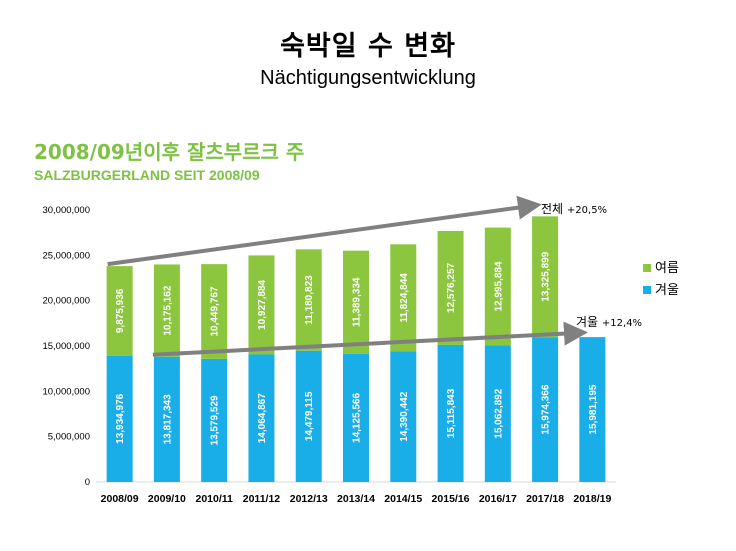 The height and width of the screenshot is (551, 736). Describe the element at coordinates (167, 499) in the screenshot. I see `x-tick-label: 2009/10` at that location.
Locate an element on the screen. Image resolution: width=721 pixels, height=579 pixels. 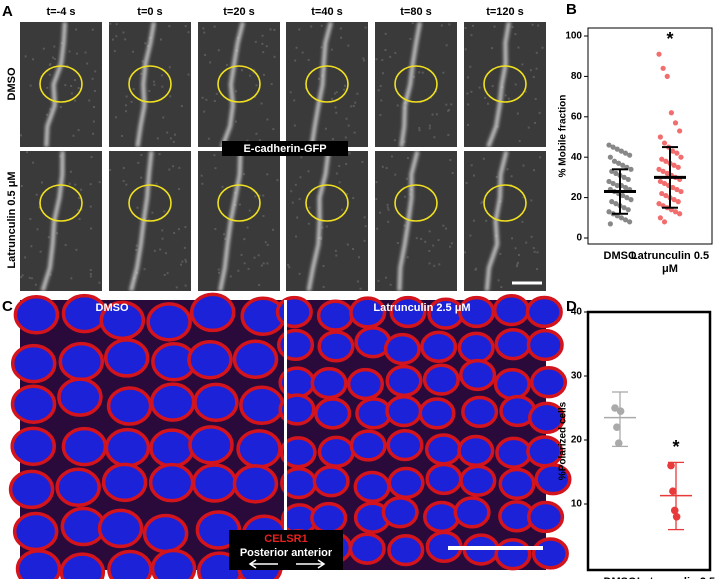
plot-frame is located at coordinates (649, 441).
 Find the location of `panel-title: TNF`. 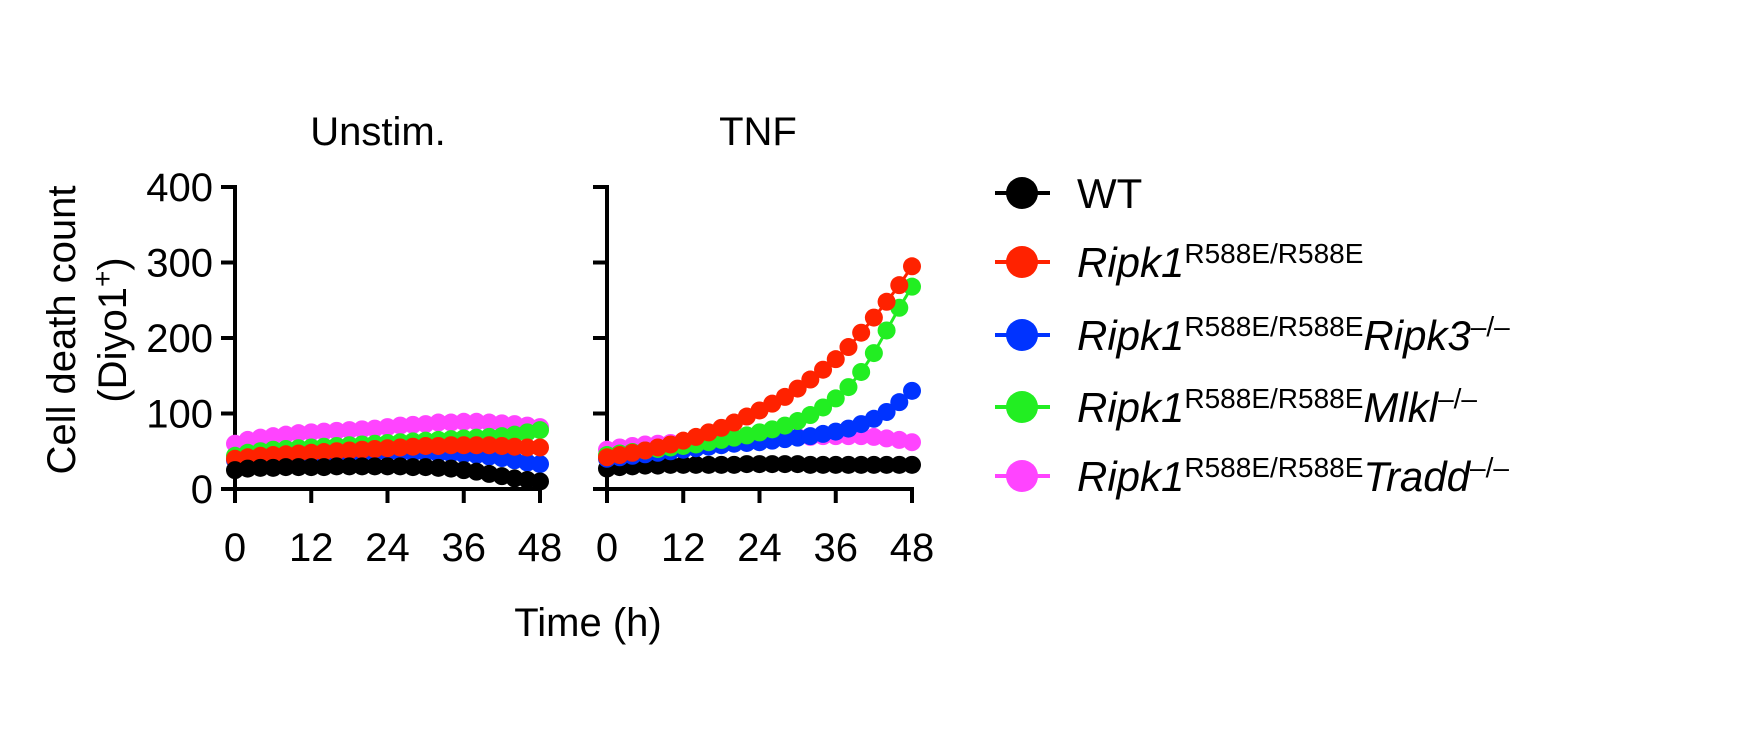

panel-title: TNF is located at coordinates (758, 132).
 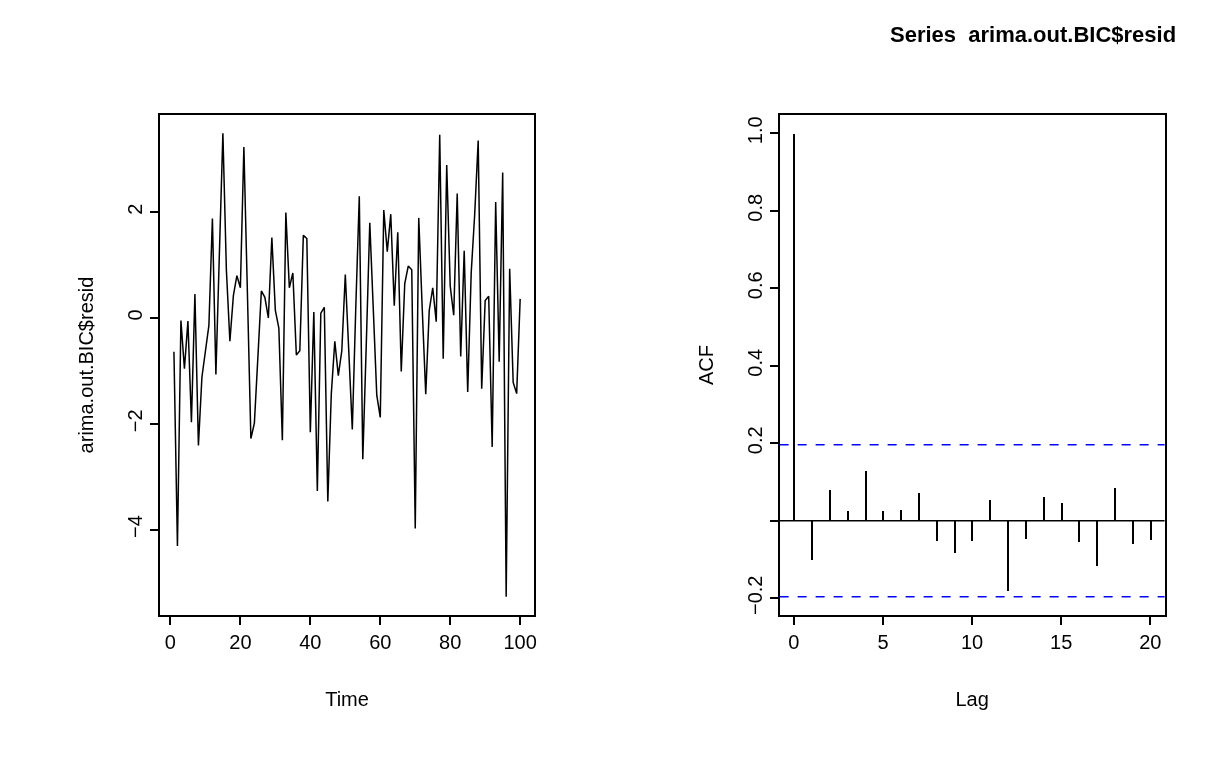 What do you see at coordinates (136, 527) in the screenshot?
I see `y-tick-label: −4` at bounding box center [136, 527].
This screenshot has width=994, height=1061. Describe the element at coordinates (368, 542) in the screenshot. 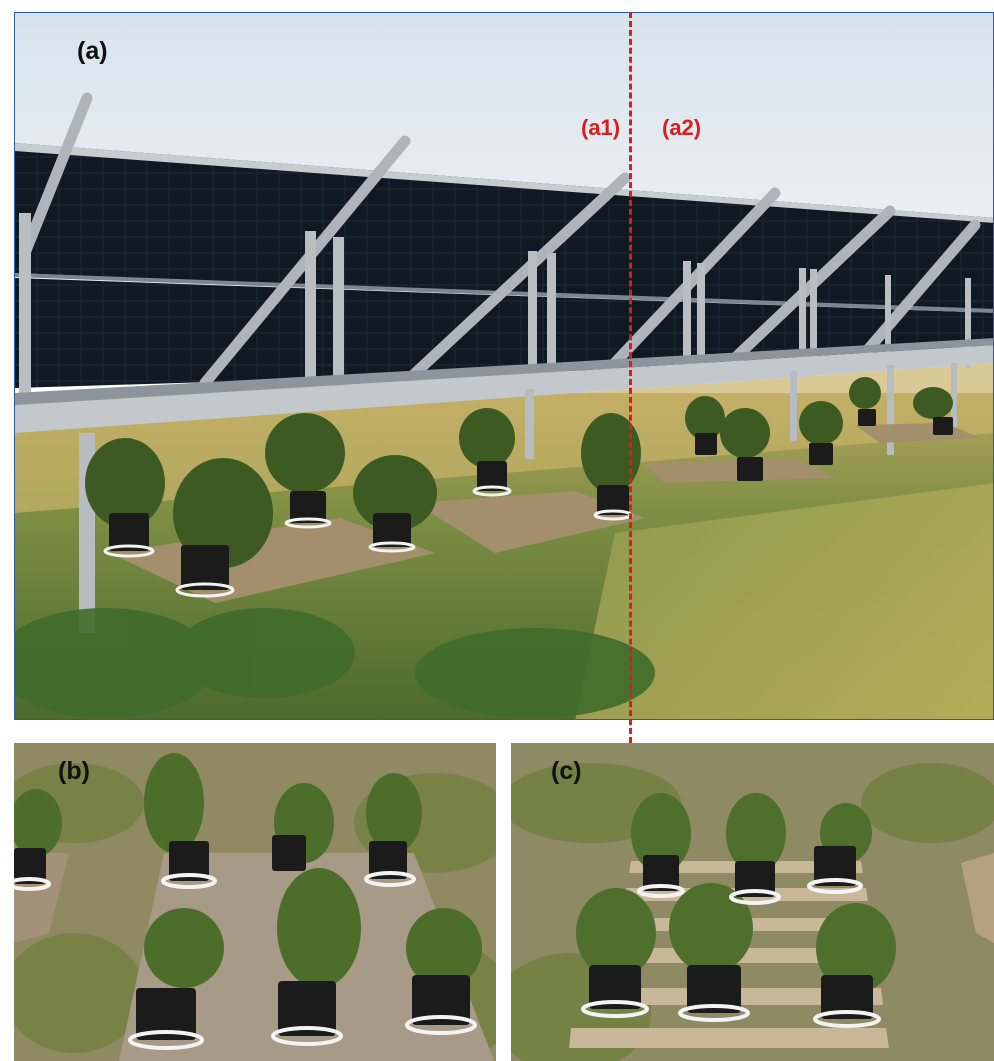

• • • • • • •

#### [How to complete this task]
Reproduce every one of the records above word for word, omitting the pictures.

#### [Answer to the problem]
 The height and width of the screenshot is (551, 736). Describe the element at coordinates (167, 499) in the screenshot. I see `x-tick-label: 2009/10` at that location.
Locate an element on the screen. Image resolution: width=721 pixels, height=579 pixels. 
plot-frame is located at coordinates (649, 441).
 Find the location of `panel-title: TNF`. 

panel-title: TNF is located at coordinates (758, 132).
  What do you see at coordinates (136, 527) in the screenshot?
I see `y-tick-label: −4` at bounding box center [136, 527].
This screenshot has width=994, height=1061. Describe the element at coordinates (368, 542) in the screenshot. 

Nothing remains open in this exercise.